One of the most irritating things about the cameraphone, actually about the all point-and-shoot digital cameras is the usually useless filenames they're given.
Of course, digital cameras save photos with EXIF (Exchangeable Image File) data but it only stores information are like the shutter speed, date and time, focal length, exposure compensation, metering pattern and if a flash was used and the only really useful info for average user is the geotagging information.
The rest of the info is only helpful for the experts to compare successful photos to those that are not because exif data provides insight about how camera settings affect photo characteristics such as exposure, depth-of-field and subject movement.

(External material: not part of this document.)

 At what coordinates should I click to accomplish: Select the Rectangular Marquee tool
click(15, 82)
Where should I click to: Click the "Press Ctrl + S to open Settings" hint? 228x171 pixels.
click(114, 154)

To solve this annoying problem Nokia has filed a new patent last week which should help us to classify our photos by scribbling the 'back-of-photo'!These scrabbled details will be useful to identifying what and who is in our digital photos.
It s actually some kind of digital equivalent of scribbling on the little white part at the bottom of a Polaroid photos but it virtually writes on the back of the photos and when photo is flipped over a user will have the option to describe photo with text entered on the keypad, and the text will be permanently incorporated into the image file in the similar way as EXIF data I guess.
Nokia GPS equipped camera phones are already able to geo tag photos and if Nokia will extend this geo data the back photo scrabbling we’ll have almost the perfect solution to keeping track about our photos.